§ TEXT PASSAGE:
*** Begin section ***
A private funeral service will be held Monday for Oscar-nominated director John Singleton, best known for his debut film, the South Los Angeles drama “Boyz n the Hood.”
Singleton died April 29 at age 51 at Cedars-Sinai Medical Center. He had gone to the hospital complaining of leg pain and suffered a massive stroke on April 17. His family made the “agonizing decision” to remove him from life support 12 days later.
According to a family representative, Monday’s funeral service “will be a very small, intimate goodbye for family and very close friends and will not be open to the public or media. The family is planning a larger memorial for John in a few weeks to celebrate his life.”
No further details were released. TMZ.com reported that the service will be held at Angelus Funeral Home in the Crenshaw district, followed by interment at Forest Lawn Hollywood Hills.
Singleton, who also directed “Poetic Justice,” “Higher Learning,” “2 Fast 2 Furious” and the 2000 remake of “Shaft,” grew up in South Los Angeles, attended USC and produced the A&E documentary “L.A. Burning: The Riots 25 Years Later” in 2017.
He also co-created the FX series “Snowfall,” about the 1980s crack cocaine epidemic in Los Angeles. Its third season is scheduled to premiere in July, FX executives say. Singleton’s name will remain in the credits, according to TMZ.com..
But it was Singleton’s directorial debut with “Boyz n the Hood,” for which he also wrote the screenplay, that defined his career. He received Oscar nominations for best director and best original screenplay. He was the first African-American ever nominated for the best-director Oscar, as well as being the youngest-ever nominee in the category.
“John grew up in South Central L.A. with a love of cinema that showed itself early on,” according to his family’s statement. “He went on to become one of the most lauded graduates of the USC School of Cinematic Arts.
“Within months of graduating, John returned to South Central to shoot his debut feature, `Boyz n the Hood.’ The movie, which was unusually shot in sequence, masterfully captured a story of friendship, youth and the peril of hard choices in a community marred by gang violence.”
*** End section ***
§ TASK REQUIREMENTS:
According to the article on John Singleton's funeral, which two Oscar nominations did Singleton receive for "Boyz n the Hood"?

§ SOURCE MATERIAL:
*** Begin section ***
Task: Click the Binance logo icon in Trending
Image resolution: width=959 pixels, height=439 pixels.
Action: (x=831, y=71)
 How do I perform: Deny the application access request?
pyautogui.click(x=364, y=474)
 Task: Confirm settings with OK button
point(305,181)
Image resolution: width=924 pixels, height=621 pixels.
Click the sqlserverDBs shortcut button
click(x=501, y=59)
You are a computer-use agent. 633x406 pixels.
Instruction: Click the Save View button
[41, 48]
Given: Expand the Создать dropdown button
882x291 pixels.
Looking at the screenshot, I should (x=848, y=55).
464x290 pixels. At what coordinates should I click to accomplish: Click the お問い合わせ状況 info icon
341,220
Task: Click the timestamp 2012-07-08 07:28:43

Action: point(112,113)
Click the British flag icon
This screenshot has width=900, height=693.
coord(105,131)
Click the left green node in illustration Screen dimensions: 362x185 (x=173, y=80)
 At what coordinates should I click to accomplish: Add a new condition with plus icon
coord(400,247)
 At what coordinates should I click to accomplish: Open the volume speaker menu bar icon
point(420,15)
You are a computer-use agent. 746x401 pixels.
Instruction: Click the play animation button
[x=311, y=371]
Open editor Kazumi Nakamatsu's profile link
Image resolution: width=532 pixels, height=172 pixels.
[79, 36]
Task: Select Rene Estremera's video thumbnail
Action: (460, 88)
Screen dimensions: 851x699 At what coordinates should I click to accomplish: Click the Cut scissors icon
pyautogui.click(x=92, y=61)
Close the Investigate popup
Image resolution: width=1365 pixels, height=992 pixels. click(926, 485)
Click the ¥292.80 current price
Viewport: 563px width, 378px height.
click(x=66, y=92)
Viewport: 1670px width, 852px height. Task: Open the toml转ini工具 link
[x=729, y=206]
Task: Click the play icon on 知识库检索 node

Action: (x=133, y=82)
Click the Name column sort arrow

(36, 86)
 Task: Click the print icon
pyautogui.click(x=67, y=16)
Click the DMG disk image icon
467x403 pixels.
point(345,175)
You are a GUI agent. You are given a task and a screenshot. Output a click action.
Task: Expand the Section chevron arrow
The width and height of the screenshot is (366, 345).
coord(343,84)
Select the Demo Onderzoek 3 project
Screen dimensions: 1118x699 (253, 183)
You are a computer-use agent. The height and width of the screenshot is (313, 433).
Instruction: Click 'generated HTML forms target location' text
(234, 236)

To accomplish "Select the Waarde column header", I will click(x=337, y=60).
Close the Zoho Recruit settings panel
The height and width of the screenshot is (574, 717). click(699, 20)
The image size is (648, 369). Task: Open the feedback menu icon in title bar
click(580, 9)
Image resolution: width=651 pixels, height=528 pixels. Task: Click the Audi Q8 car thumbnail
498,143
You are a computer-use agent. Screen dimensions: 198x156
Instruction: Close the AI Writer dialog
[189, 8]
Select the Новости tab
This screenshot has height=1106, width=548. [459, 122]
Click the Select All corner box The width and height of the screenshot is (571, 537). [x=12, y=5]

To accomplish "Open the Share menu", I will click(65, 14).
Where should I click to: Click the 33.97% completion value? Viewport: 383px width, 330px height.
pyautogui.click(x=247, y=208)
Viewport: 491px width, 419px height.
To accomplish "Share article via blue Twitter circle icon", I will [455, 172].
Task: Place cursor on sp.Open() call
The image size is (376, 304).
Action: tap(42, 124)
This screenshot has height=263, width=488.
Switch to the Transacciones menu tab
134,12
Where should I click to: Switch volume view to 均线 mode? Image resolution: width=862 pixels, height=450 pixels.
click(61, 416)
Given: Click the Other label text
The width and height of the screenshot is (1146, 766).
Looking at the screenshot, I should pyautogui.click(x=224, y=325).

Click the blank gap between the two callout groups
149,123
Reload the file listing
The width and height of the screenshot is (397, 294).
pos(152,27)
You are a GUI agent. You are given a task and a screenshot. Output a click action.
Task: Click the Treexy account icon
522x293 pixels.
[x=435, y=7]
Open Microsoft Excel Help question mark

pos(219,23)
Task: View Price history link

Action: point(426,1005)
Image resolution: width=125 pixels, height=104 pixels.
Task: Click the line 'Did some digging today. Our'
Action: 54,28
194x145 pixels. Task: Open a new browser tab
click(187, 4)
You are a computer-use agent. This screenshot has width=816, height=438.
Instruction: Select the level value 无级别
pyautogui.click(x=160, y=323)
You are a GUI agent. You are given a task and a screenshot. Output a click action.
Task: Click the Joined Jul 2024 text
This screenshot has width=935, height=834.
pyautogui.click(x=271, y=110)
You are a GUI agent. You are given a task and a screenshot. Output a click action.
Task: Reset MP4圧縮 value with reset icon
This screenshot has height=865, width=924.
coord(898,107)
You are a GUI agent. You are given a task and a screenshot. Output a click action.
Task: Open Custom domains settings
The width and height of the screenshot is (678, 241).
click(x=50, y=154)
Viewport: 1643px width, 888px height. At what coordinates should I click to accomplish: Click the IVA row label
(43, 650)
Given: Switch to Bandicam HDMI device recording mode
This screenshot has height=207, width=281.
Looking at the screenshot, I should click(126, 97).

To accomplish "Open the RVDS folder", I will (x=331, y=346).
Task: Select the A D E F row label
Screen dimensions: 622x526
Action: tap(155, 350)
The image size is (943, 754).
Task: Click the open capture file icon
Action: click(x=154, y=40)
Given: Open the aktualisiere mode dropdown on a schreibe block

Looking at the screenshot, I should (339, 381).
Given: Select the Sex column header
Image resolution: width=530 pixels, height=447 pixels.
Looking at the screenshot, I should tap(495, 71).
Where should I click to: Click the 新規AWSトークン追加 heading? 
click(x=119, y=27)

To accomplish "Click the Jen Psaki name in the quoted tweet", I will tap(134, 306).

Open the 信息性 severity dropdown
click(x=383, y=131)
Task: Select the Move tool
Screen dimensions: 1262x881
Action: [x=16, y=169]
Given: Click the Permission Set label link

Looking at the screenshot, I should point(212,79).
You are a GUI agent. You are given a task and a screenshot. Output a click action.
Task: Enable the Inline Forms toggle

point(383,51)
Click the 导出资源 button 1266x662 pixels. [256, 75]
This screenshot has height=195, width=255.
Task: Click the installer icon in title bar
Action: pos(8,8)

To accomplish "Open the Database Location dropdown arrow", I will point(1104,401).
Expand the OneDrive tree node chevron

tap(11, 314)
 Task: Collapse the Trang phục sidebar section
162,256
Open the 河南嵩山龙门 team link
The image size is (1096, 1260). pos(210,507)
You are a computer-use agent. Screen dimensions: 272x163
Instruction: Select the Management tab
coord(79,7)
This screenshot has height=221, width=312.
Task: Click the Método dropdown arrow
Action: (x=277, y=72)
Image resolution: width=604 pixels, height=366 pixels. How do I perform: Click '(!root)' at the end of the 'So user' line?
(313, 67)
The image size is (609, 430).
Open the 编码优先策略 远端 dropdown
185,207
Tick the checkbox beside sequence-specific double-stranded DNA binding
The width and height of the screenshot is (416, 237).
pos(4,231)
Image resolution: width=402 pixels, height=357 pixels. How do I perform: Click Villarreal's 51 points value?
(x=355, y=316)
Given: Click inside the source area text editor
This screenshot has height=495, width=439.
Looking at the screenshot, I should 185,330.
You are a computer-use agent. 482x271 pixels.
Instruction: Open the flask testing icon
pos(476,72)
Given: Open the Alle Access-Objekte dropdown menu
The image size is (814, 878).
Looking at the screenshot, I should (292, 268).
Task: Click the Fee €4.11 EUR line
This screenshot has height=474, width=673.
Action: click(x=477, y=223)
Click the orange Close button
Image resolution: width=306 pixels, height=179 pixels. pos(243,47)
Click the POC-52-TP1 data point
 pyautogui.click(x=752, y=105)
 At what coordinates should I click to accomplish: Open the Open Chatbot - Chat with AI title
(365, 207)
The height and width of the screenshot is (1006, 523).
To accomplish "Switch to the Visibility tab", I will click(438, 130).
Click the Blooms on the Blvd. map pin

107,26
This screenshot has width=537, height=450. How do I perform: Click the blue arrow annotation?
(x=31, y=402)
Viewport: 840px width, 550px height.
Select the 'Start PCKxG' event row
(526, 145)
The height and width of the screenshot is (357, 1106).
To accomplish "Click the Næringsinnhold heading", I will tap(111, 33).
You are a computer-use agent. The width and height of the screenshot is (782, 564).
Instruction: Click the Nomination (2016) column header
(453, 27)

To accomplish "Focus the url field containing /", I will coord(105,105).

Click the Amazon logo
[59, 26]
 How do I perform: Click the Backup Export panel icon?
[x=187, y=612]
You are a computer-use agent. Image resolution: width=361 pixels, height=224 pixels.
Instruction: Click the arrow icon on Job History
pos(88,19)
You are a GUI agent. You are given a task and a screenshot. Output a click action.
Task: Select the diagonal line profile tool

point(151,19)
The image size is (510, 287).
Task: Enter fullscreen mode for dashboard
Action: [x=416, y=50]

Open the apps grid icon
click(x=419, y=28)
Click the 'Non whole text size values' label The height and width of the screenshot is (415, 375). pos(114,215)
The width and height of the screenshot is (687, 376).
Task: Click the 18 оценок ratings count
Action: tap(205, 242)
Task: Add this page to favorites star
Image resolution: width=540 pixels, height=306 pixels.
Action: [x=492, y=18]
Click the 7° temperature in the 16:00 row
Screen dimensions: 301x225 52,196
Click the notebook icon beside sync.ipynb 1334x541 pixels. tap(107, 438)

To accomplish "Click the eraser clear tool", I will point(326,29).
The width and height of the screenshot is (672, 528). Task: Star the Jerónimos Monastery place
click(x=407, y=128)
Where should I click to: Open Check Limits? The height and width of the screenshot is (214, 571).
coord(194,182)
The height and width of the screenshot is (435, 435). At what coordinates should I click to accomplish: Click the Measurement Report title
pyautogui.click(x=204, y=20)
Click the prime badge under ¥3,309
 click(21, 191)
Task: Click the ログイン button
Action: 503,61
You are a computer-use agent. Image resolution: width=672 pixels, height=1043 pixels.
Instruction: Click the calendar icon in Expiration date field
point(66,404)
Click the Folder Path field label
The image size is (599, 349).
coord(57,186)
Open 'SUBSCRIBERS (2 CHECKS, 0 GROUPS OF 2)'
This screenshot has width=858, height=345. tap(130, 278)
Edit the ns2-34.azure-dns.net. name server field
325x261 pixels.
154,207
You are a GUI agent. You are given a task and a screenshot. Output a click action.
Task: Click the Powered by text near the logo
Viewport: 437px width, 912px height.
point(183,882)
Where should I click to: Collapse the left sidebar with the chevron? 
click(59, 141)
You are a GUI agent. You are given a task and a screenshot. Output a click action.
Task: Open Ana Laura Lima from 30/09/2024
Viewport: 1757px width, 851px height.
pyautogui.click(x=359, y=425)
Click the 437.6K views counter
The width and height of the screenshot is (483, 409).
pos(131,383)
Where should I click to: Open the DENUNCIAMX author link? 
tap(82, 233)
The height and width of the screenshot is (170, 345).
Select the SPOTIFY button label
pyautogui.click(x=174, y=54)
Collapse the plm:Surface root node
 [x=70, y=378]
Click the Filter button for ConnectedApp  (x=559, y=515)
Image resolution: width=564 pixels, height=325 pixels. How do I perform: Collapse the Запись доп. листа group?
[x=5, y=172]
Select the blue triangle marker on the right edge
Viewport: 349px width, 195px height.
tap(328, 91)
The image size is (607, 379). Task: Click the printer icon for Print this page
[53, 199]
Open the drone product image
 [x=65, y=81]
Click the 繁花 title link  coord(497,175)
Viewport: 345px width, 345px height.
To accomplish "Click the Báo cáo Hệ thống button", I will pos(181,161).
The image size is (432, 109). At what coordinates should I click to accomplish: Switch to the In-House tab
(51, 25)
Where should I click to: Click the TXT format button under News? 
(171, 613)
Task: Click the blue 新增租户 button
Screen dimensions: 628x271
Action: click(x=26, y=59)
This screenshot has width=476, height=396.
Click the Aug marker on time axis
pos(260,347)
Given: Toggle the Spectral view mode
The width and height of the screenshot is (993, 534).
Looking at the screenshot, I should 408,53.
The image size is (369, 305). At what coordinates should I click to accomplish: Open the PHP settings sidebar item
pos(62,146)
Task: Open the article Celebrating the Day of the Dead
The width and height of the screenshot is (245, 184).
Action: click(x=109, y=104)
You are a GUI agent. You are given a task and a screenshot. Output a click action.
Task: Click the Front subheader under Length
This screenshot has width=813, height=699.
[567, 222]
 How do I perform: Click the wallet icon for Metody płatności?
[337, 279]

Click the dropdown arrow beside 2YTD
*** End section ***
§ RESULT BELOW:
Best director and best original screenplay.